§ Assignment
Your answer should be one number, the count of lines in the entries holding the word "section".

[Collected data entries]
■ ■ ■ ■ ■ ■ ■

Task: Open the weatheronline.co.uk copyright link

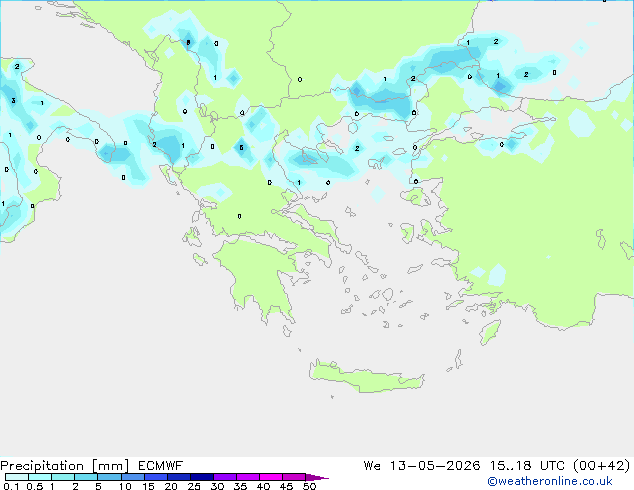Action: click(x=550, y=481)
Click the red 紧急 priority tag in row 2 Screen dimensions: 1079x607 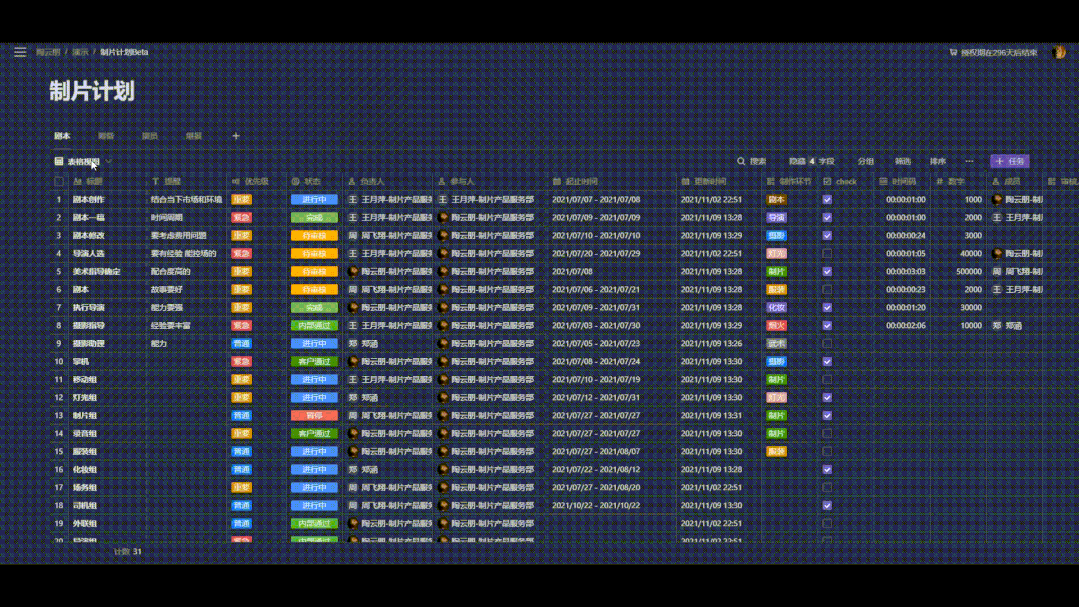[x=241, y=218]
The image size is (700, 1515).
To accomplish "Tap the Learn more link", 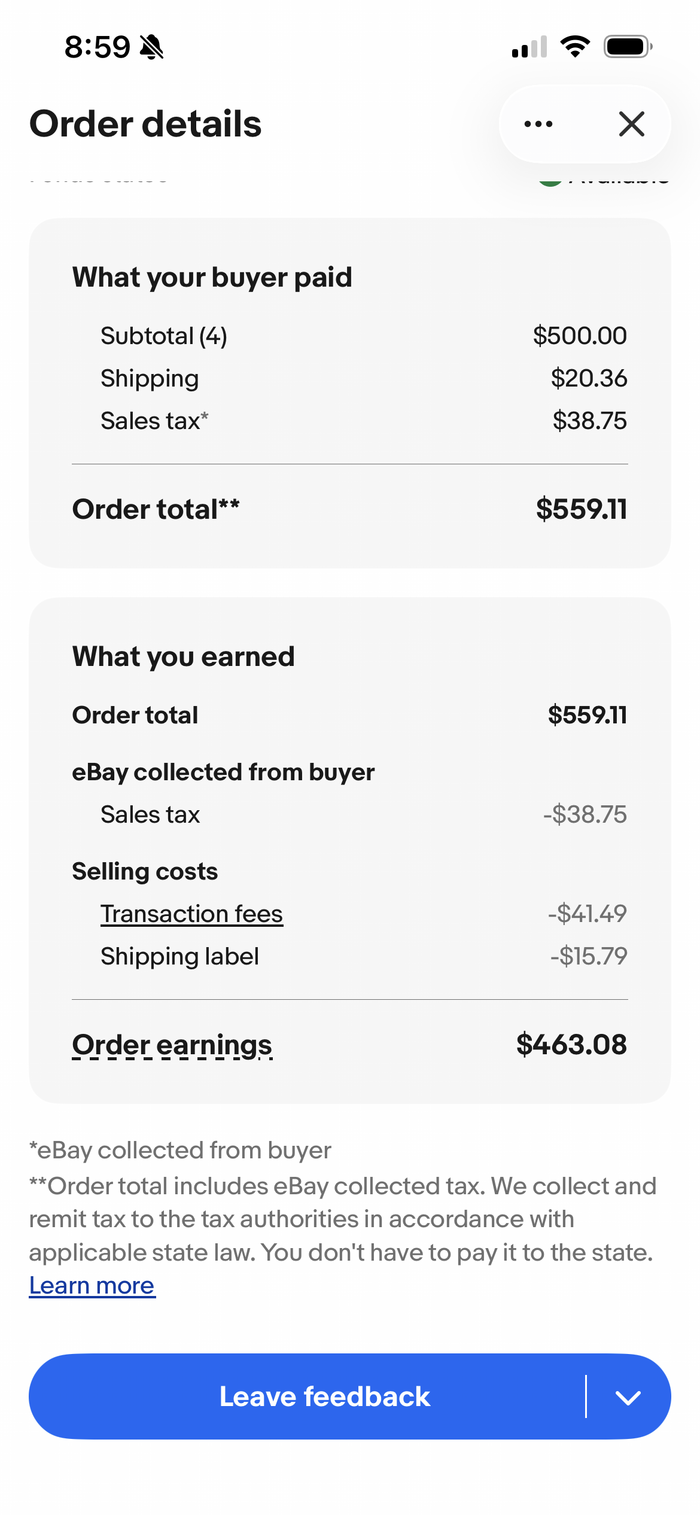I will 92,1285.
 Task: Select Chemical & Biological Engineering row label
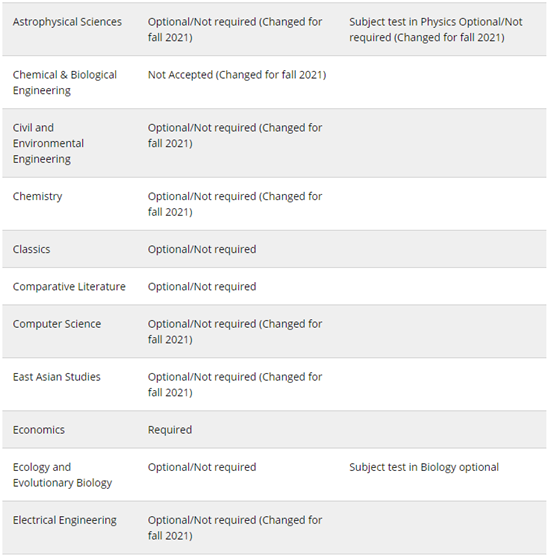click(65, 82)
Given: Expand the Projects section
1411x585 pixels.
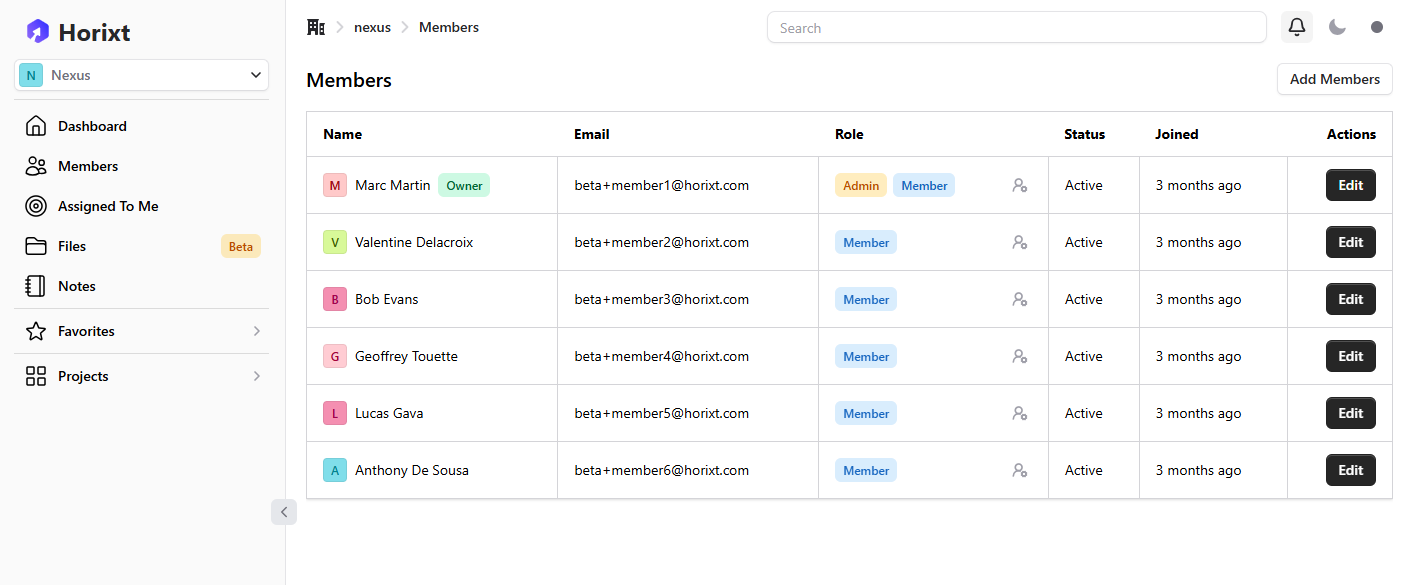Looking at the screenshot, I should (x=141, y=376).
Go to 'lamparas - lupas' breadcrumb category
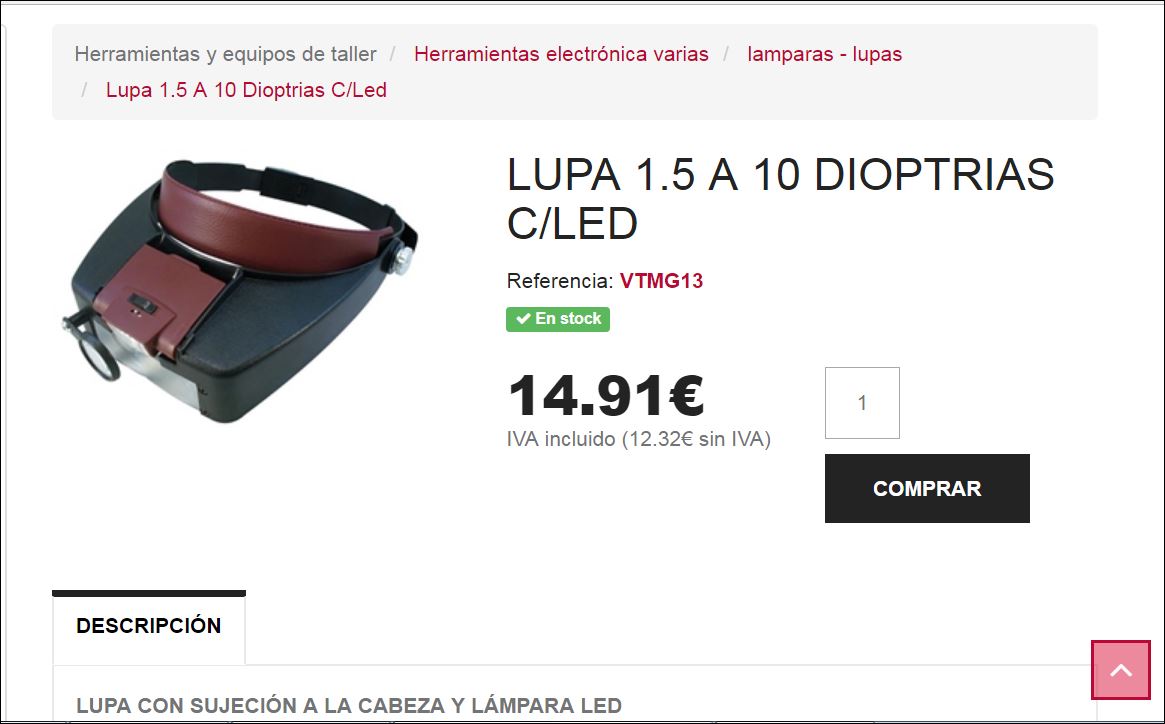 825,54
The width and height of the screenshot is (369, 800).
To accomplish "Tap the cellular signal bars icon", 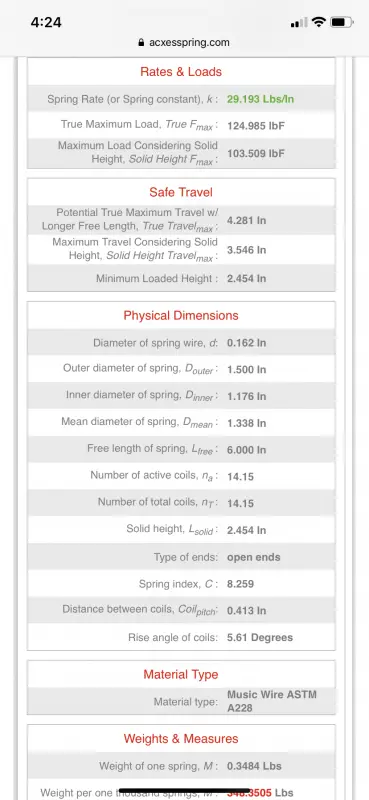I will (x=299, y=22).
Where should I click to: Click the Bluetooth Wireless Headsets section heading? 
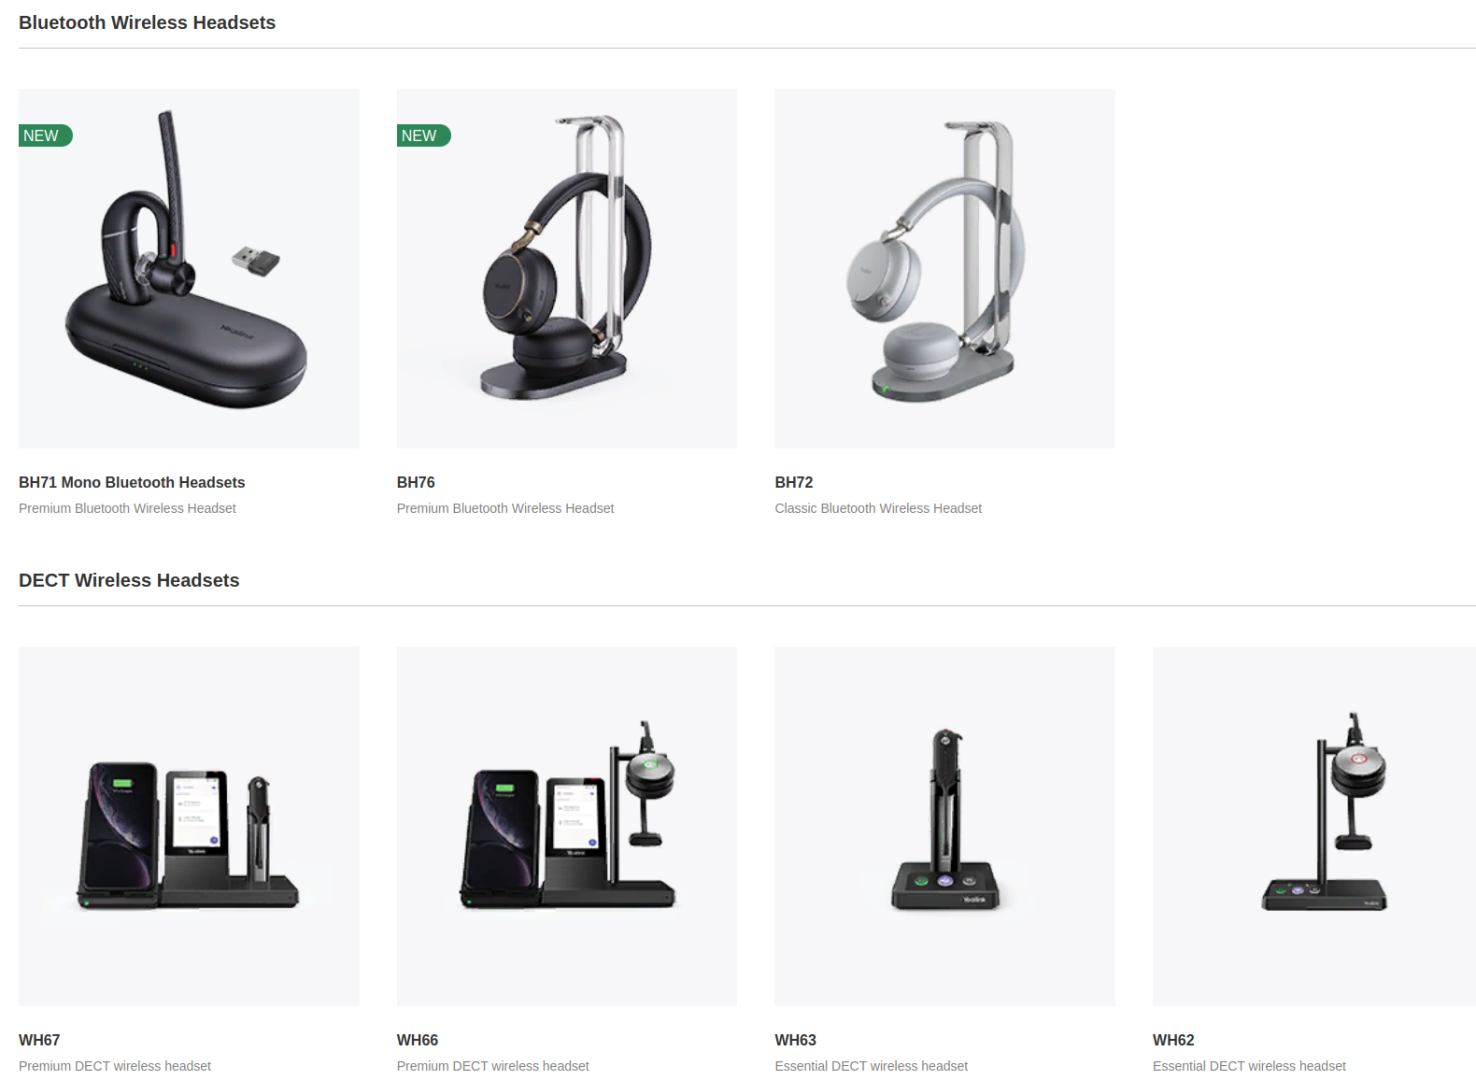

■ ■ ■ ■ ■ ■ ■

§ Response
2